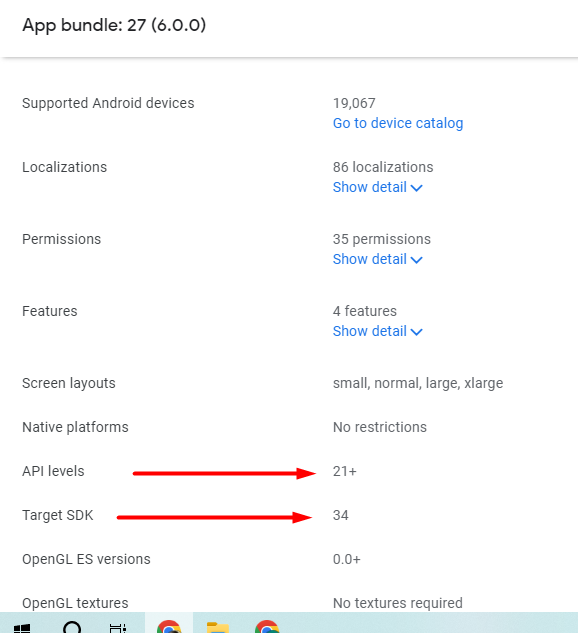Screen dimensions: 578x633
Task: Click the Screen layouts label
Action: click(69, 383)
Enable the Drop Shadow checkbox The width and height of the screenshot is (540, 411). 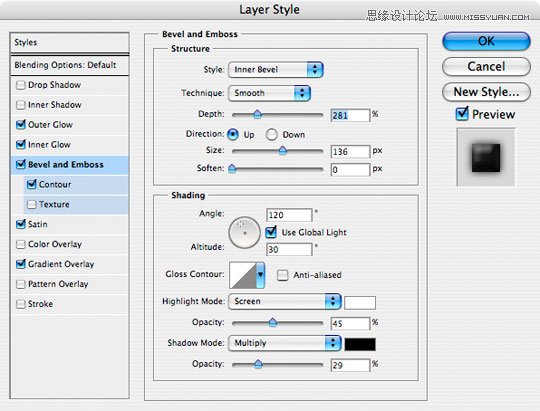pos(21,85)
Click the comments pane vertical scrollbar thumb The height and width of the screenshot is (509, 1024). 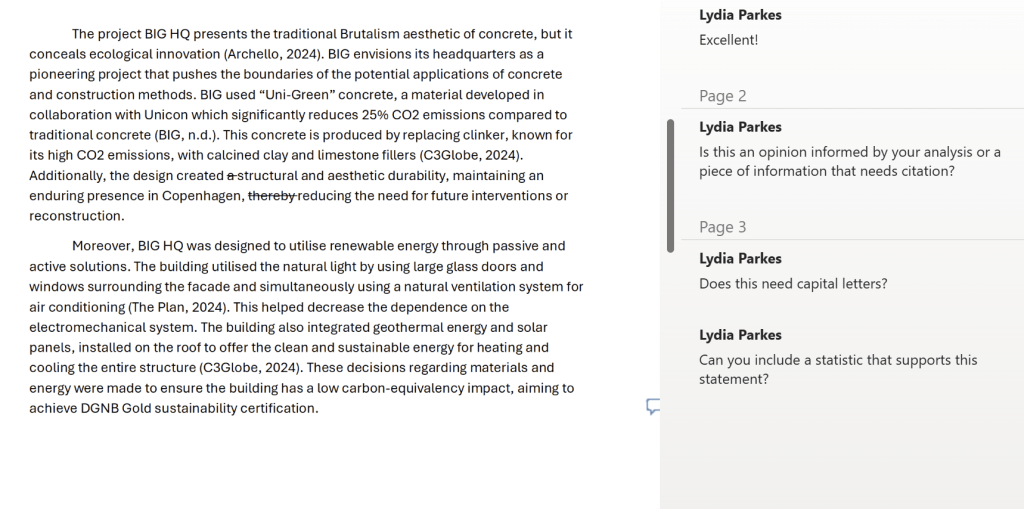point(670,186)
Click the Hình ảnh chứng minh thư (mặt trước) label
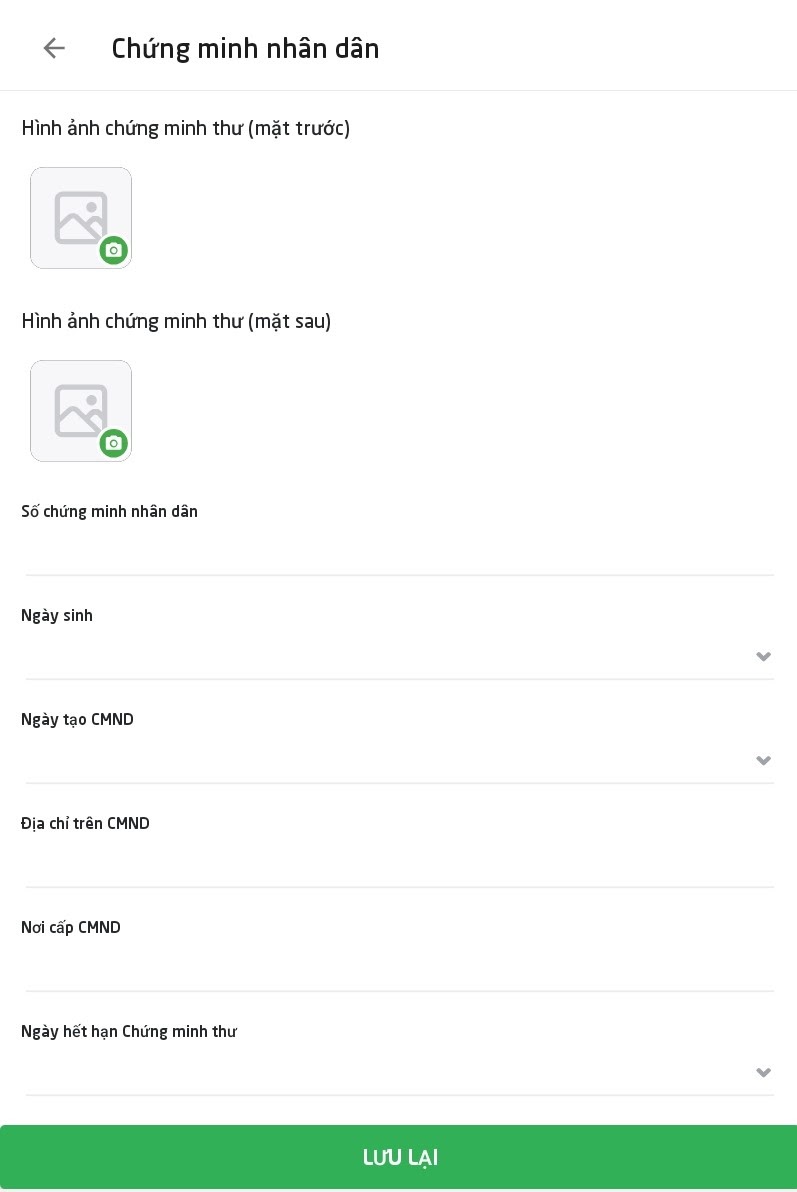The height and width of the screenshot is (1192, 797). (x=186, y=128)
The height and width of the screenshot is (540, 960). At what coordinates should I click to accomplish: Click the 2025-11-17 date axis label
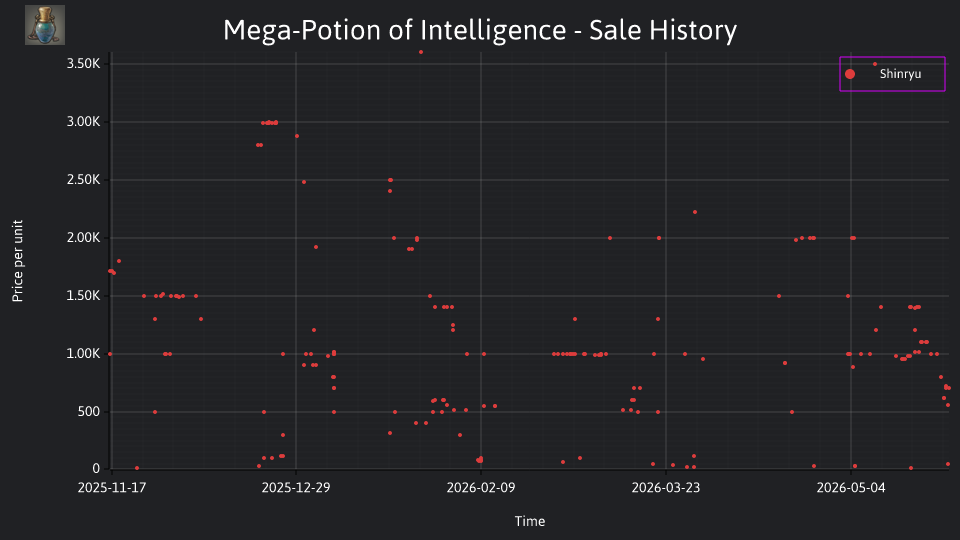(111, 488)
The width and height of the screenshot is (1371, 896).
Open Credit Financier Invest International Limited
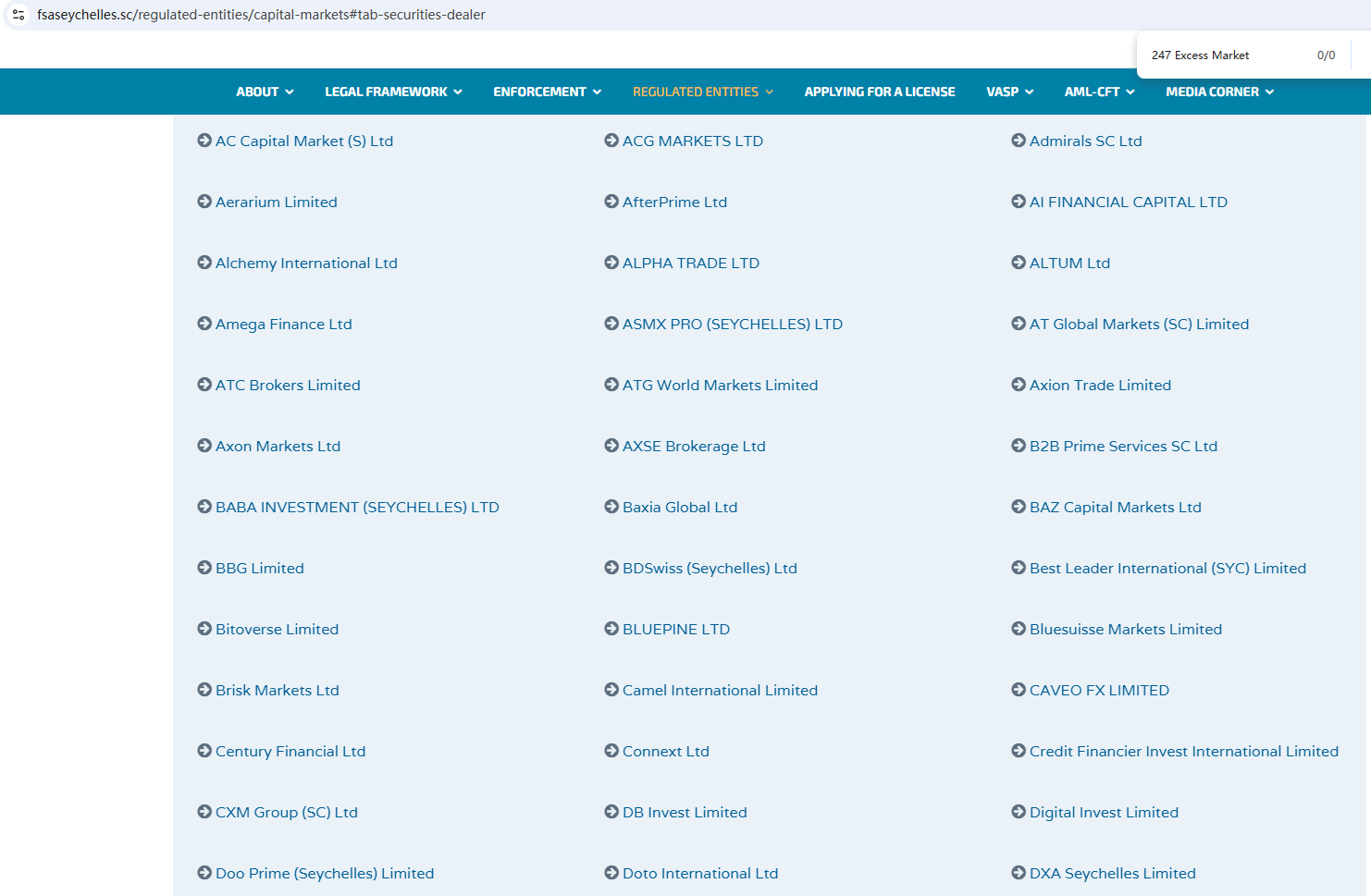pyautogui.click(x=1183, y=752)
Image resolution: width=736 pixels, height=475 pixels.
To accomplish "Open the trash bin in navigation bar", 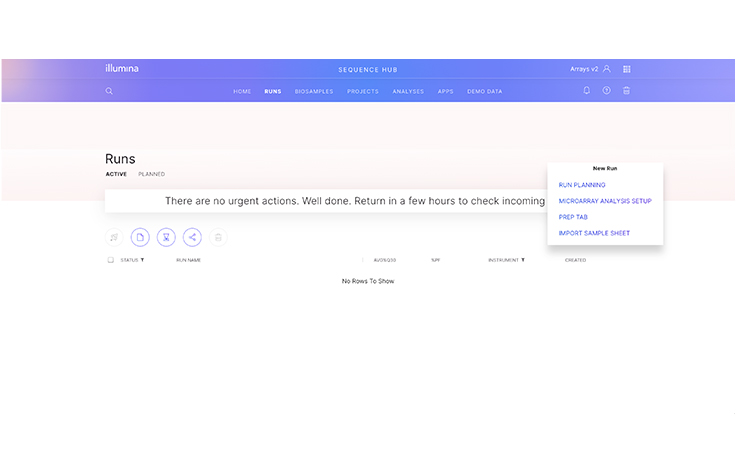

━━━━━━━━━━━━━━━━━━━━

= DO THIS =
Retype the material starting with the line that contains "The width and height of the screenshot is (1371, 896)." and ending with its final line, reproducing every character precisely. Omit the pictures from your answer.

= RESPONSE BELOW =
The width and height of the screenshot is (1371, 896).
Open Credit Financier Invest International Limited
pyautogui.click(x=1183, y=752)
Image resolution: width=736 pixels, height=475 pixels.
To accomplish "Open the trash bin in navigation bar", 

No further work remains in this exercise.